Nach der Vierschanzentournee wurde Sportdirektor Horst Hüttel bereits nach dem Verbleib des Bundestrainers gefragt. "Er hat unser volles Vertrauen", betonte Hüttel. "Stefan Horngacher hat einen unbefristeten Vertrag." Auch Schmitt springt Horngacher beiseite: "Der Stef ist ein sehr erfahrener und sehr erfolgreicher Trainer. Er weiß, welche Maßnahmen einen schnell wieder in die Erfolgsspur bringen können und welche Maßnahmen kontraproduktiv sind. Im Skispringen ist die Dampfhammer-Methode, also mal auf den Tisch hauen und sagen, alles ist schlecht, eher die kontraproduktive Methode. Mit Gewalt geht es nicht. Die Springer müssen sich auf einem Niveau stabilisieren dürfen, um den letzten Schritt über die Automatismen machen zu können."

Das sagte auch Horngacher, der nichts von Frust schieben hält und vielmehr Ruhe für seine Springer einfordert. Seit 2019 betreut der Österreicher das deutsche Team, unter ihm gab es sowohl bei den Weltmeisterschaften als auch bei Olympischen Spielen Medaillen. "Der Stef hat in der Vergangenheit schon oft bewiesen, dass er das Team zu alter Stärke zurückführen kann, deswegen sehe ich das jetzt absolut nicht kritisch", betont Schmitt bei ntv.de. "Sein Interesse ist, dass seine Jungs so schnell wie möglich wieder Topleistungen abrufen können, da ist es ihm auch egal, wie er in der Öffentlichkeit wirkt." Und: "Wenn ich eins sagen kann, dann, dass er ein ambitionierter und leistungsorientiert denkender Trainer ist."

Skifliegen als Reset?

Auf dem Weg zur Nordischen Skiweltmeisterschaft (26. Februar bis 9. März) ist allen klar: Es zählen nur Medaillen. Wer 10. oder gar 20. wird, das fragt später niemand mehr. Doch anders als bei den Österreichern ist es auch nicht so, dass der deutsche Nachwuchs mit Macht in den Weltcup drückt. Im zweitklassigen Continental Cup waren an diesem Wochenende unter anderem Stephan Leyhe und Markus Eisenbichler am Start, beide sind bereits 33 Jahre alt und haben viele Weltcup-Springen hinter sich.

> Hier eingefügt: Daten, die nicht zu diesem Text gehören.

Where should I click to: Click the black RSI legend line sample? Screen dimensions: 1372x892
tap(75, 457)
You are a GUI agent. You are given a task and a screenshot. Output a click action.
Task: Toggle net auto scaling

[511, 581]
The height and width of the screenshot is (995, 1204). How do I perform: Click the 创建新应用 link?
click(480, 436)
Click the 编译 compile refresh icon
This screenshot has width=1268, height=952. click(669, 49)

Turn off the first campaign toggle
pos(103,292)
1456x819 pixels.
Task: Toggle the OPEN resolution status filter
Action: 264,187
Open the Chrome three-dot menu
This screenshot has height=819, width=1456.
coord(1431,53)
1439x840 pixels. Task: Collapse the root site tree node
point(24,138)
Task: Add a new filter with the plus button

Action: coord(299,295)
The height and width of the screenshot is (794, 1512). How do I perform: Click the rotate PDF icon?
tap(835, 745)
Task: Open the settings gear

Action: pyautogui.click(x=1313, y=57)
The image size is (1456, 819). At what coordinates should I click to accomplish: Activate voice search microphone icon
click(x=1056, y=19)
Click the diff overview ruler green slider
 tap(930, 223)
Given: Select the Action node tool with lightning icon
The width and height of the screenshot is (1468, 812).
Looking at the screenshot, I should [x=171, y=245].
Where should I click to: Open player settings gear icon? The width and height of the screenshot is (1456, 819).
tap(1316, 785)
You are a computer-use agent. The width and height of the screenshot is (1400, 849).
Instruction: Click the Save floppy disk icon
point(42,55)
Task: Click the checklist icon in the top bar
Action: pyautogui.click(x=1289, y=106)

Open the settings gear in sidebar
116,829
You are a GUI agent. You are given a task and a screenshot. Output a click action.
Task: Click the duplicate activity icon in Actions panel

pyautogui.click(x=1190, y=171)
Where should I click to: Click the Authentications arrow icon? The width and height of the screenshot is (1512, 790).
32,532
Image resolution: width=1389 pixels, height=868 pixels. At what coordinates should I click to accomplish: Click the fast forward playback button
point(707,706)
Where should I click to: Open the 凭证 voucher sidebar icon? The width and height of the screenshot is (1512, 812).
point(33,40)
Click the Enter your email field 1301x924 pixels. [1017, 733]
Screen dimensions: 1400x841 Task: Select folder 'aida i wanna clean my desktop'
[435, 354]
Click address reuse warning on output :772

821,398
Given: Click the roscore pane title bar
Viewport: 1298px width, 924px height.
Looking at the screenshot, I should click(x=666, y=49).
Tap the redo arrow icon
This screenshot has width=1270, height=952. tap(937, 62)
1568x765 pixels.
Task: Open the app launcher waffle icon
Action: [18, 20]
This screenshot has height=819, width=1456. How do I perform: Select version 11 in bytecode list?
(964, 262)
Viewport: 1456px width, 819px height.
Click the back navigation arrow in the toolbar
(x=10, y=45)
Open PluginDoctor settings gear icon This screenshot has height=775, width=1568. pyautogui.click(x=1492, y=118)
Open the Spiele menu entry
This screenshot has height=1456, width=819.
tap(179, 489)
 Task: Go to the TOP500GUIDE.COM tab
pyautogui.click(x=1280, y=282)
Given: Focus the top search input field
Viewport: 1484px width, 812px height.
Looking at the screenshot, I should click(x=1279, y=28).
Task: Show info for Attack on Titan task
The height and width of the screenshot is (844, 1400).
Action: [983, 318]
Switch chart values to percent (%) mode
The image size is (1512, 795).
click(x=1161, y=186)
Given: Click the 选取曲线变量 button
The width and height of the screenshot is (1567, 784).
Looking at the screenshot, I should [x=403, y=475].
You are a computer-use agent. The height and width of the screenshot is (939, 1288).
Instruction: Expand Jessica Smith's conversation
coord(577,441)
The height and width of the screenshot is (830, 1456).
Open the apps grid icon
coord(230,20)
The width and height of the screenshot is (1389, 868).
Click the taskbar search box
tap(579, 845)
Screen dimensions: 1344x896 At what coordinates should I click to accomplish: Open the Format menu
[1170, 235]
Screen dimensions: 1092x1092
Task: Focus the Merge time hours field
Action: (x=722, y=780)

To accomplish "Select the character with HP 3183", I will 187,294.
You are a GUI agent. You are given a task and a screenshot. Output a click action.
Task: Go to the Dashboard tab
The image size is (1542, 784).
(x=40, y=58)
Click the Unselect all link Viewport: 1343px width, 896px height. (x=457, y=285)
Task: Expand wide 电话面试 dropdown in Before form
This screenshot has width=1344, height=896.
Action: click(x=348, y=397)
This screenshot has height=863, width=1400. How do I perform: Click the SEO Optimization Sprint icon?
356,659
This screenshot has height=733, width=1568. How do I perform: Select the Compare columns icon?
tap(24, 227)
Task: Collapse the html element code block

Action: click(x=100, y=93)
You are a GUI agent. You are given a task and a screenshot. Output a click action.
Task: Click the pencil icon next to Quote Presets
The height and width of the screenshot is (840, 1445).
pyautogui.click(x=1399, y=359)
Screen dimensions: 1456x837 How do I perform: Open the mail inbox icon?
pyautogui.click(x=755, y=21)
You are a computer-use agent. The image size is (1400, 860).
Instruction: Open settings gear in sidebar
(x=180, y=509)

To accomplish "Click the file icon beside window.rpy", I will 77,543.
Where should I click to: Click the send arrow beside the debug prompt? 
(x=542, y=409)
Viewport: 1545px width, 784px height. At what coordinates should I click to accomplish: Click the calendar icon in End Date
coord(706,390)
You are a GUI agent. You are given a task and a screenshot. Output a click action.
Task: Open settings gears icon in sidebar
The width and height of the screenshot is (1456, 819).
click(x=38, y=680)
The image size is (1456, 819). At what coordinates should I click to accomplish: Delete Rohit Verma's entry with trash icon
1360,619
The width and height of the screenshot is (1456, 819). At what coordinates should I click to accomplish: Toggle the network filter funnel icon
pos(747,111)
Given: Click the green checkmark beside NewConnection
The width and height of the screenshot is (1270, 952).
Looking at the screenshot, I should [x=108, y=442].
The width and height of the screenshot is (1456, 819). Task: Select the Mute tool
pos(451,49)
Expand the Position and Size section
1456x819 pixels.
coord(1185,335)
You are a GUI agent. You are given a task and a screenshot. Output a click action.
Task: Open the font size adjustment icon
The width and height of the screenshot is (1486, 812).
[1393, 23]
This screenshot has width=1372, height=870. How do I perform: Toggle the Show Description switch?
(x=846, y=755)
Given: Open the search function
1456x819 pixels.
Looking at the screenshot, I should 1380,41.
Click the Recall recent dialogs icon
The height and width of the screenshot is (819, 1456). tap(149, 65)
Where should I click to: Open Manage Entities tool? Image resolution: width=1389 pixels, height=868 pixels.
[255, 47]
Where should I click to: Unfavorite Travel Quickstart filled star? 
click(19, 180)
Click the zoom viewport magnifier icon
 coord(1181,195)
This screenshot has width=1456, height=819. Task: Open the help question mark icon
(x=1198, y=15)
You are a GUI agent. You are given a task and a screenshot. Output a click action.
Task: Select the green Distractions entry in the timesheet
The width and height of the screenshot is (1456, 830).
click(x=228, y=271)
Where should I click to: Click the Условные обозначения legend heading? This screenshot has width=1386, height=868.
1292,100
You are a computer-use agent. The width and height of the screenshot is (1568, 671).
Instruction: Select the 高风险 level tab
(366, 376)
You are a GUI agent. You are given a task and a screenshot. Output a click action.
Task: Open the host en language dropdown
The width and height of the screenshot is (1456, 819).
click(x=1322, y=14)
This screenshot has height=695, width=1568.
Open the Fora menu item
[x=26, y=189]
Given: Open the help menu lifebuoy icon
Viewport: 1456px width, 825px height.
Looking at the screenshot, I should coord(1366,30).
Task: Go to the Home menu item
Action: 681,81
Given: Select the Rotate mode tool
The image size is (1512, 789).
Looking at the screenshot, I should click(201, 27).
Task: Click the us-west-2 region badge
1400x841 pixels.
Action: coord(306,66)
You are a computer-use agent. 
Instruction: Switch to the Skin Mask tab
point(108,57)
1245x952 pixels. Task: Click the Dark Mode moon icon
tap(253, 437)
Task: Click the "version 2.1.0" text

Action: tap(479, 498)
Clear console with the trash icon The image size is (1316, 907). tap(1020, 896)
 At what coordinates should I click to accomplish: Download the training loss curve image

Während Leyhe immerhin auf Platz 5 und 15 gesprungen war, hüpft Markus Eisenbichler weit hinterher. Wie Paschke eine Liga höher scheiterte er am Sonntag im ersten Durchgang, am Samstag hatte es nur zu Platz 21 gereicht. Es ist der nächste Tiefschlag nach seiner Nicht-Berücksichtigung für die Vierschanzentournee. Und es ist keine gute Nachricht für die deutschen Skispringer.

Martin Schmitt ist dennoch optimistisch: "Das Team hat sich immer auch dadurch ausgezeichnet, sich auf so ein Großereignis fokussieren zu können." Außerdem könne der das Skifliegen am kommenden Wochenende "etwas freisetzen". "Es kann eine Chance sein, vor allem für Andi (Wellinger, Anm.d.Red.). Er weiß, er ist ein guter Skiflieger und hat gute Erinnerungen an Oberstdorf, da geht er vielleicht mit einer anderen Haltung in den Wettkampf rein." Eine Art Reset, nachdem er am Sonntag noch gehadert hatte: "Ich bin definitiv nicht zufrieden", hatte er da gesagt. Vielleicht klingt das nach Flügen jenseits der 200 Meter am kommenden Wochenende schon ganz anders.